# Hey Trailer Smokers



## matts (Apr 27, 2010)

I just picked up a trailer for my up coming smoker build and had a question.  For those of us that live in states that have to title and license all trailers, what do you classify it as?  Is it just a homemade trailer or is it something else because it is a cooker?  I am wondering if I should just go ahead and transfer the title and license now or wait till I am done with the build.

Thanks
Matt


----------



## eaglewing (Apr 27, 2010)

*I was NOT required to have ANY STATE license or tag for my rig... in MO

If your PIT is ATTACHED to the trailer, you DON'T NEED a license.

Check into that first, then while you have them on the phone, just ask them what it is classed as...
*


----------



## greechneb (Apr 27, 2010)

In Illinois, you'll want to get it licensed. Otherwise you'll be at the mercy of any state police officer who happens to see it. 

Here's what it breaks down to. If the trailer body was made by a company, and has a identification number, its not that bad. If it does not have a manufacturers ID, then it classifies as a homebuilt trailer. You'll have to submit pictures, and possibly have it inspected by the sec. of state police. Go here: http://www.cyberdriveillinois.com/pu...toristpub.html and scroll down until you see the "Affirmation  for Homemade Trailer" and "Homemade  Trailer Statement of Construction".

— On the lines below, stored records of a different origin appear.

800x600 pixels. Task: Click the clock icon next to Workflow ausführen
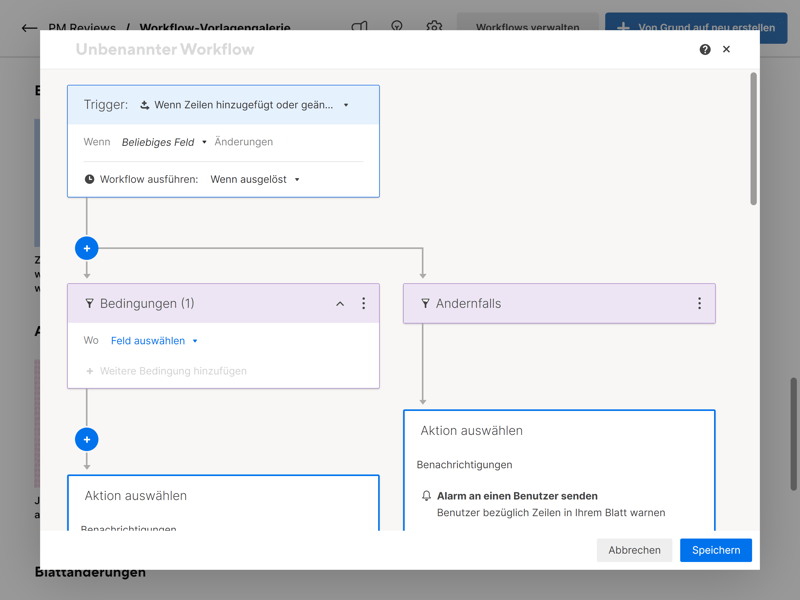[89, 180]
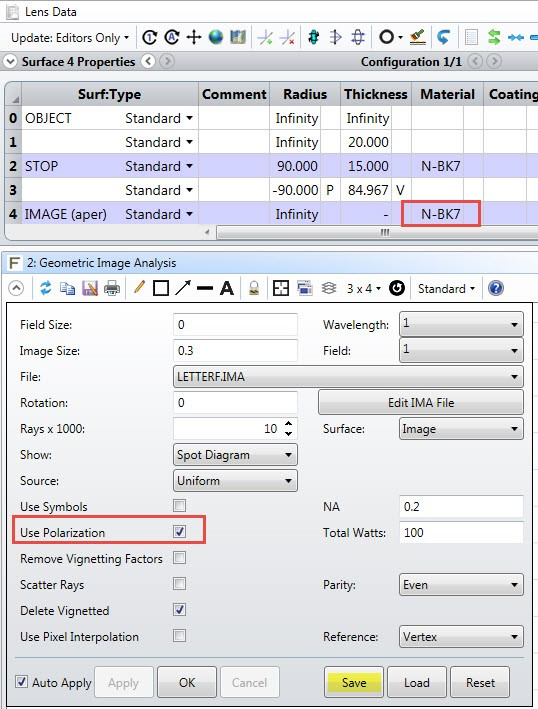Uncheck the Auto Apply checkbox

[21, 681]
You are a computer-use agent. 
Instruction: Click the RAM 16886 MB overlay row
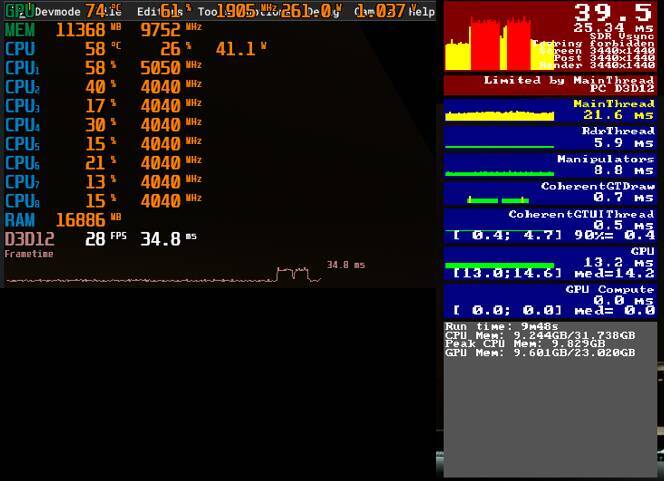(63, 220)
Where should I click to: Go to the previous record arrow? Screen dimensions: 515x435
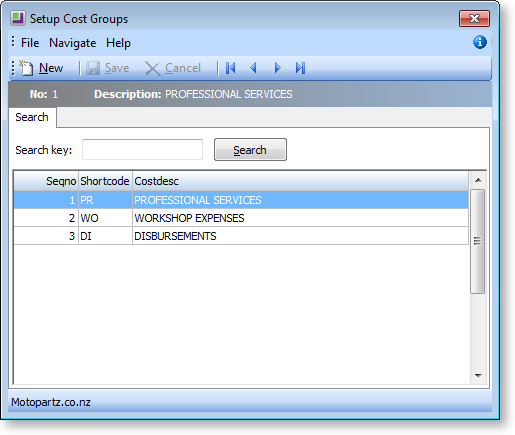click(253, 68)
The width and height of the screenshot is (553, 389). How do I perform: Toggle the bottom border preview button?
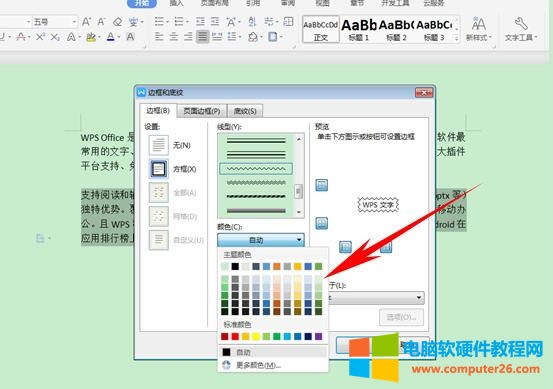[321, 223]
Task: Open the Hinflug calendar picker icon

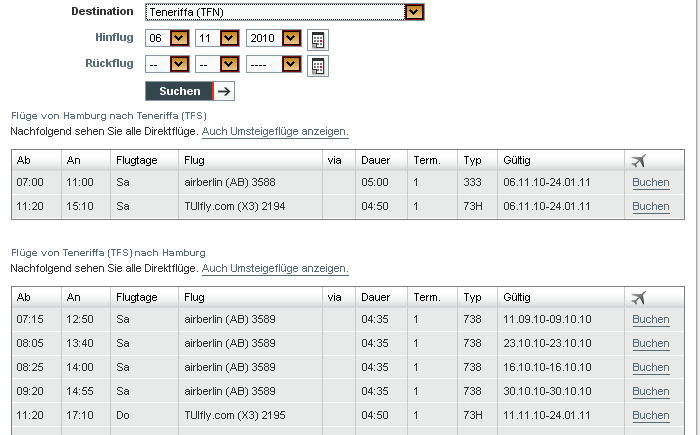Action: tap(317, 40)
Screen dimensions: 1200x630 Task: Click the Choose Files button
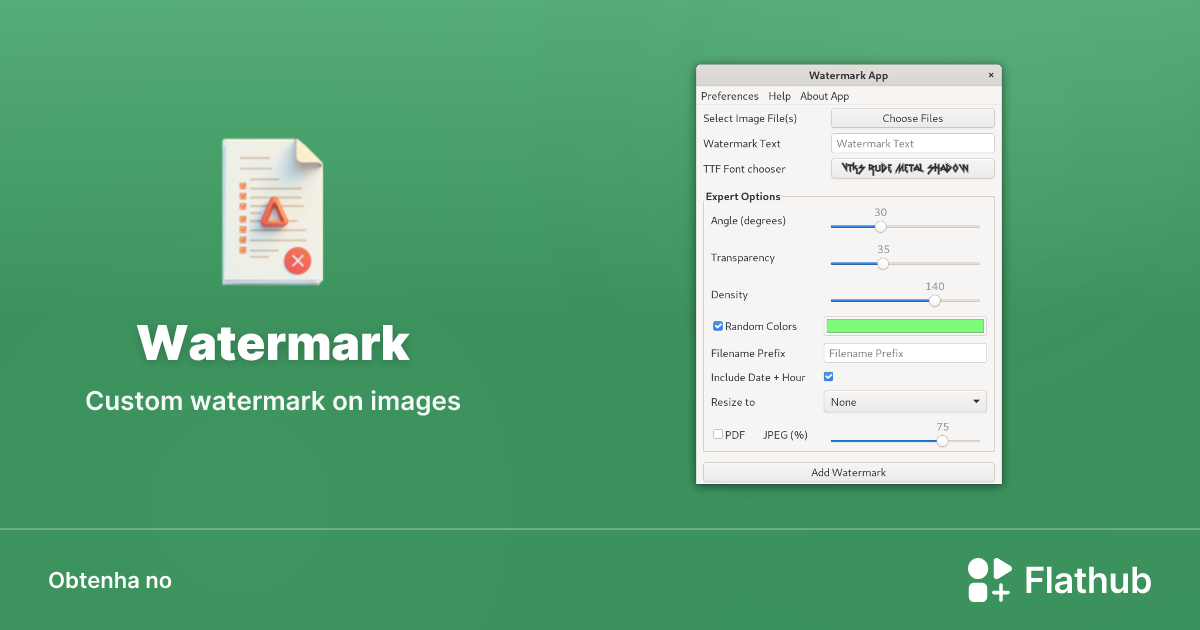(912, 117)
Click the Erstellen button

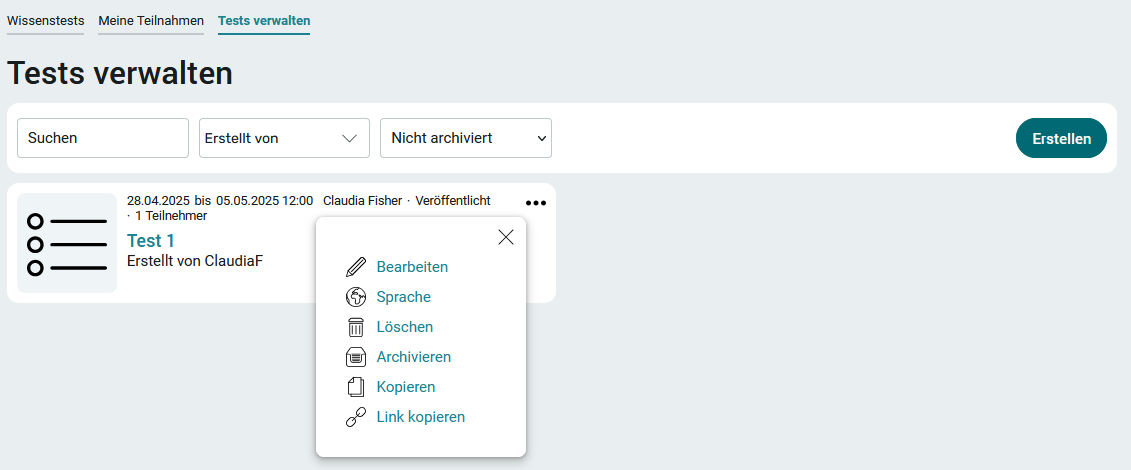click(1061, 138)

Keep the total weight under 5000 lbs to make it easier on yourself too. You'll need lights, license plate holder, and safety chains as well. You should be able to get the trailer inspected first and then build on top of it, which would be easier to pass than having it inspected with your smoker on top of it.


----------



## matts (Apr 27, 2010)

The trailer I just picked up is currently road worthy and titled/licensed as a homemade trailer.  It's 3 1/2' x 10' and was built off a boat trailer.  So it's been reclassified.  Mainly wondering if I should just go ahead and transfer the title as is, or wait?


----------



## greechneb (Apr 27, 2010)

If it is already licensed, go ahead and transfer the title. Not owning a boat or trailer, I'm not positive, but I'm pretty sure there is no difference in trailer types. They should all fall under the TA license type.


----------



## roksmith (Apr 27, 2010)

In Ohio, if it's a smoker sitting on a trailer, it's needs to have a plate, if it's a mobile smoker, it does not. If the unit itself happens to have wheels, it's considered to be a farm implement.


----------